*What to produce*: Report how many lines in the records carry the string "agent", and give no further text.

Saved data entries:
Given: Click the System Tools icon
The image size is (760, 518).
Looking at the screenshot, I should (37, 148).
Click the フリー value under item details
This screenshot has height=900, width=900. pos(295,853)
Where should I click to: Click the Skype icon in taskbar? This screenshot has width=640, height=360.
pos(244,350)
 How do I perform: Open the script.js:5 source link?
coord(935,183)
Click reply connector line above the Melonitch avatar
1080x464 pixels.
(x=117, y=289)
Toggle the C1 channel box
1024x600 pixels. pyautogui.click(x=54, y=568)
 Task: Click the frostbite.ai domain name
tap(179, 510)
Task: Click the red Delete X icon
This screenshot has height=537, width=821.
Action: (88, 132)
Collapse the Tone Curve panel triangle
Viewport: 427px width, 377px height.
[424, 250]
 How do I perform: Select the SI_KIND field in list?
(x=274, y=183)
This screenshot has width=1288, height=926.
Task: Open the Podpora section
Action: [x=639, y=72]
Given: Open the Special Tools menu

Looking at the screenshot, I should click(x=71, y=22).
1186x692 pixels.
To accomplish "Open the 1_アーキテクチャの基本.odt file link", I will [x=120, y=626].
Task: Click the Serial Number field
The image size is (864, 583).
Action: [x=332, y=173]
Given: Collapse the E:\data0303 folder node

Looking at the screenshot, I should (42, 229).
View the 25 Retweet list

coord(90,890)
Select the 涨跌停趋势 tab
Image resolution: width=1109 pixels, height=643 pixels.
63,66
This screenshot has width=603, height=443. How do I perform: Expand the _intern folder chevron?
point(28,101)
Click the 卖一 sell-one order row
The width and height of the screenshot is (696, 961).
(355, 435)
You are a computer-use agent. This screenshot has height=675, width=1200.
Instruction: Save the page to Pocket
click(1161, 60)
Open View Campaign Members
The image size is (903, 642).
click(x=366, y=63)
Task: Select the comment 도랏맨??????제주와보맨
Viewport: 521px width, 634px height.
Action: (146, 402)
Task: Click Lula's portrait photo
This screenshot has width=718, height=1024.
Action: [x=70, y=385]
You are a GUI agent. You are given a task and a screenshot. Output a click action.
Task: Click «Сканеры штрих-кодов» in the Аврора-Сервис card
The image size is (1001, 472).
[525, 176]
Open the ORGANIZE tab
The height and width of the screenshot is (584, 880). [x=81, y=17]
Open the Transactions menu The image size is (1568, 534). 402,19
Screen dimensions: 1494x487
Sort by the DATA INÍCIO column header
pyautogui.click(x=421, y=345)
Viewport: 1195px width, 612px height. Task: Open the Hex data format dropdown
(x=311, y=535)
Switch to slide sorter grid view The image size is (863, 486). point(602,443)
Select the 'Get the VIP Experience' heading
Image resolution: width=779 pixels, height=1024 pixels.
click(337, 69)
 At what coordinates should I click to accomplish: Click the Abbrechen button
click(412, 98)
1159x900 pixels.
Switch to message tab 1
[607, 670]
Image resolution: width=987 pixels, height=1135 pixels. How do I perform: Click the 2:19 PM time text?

*Reply to the exercise*: 2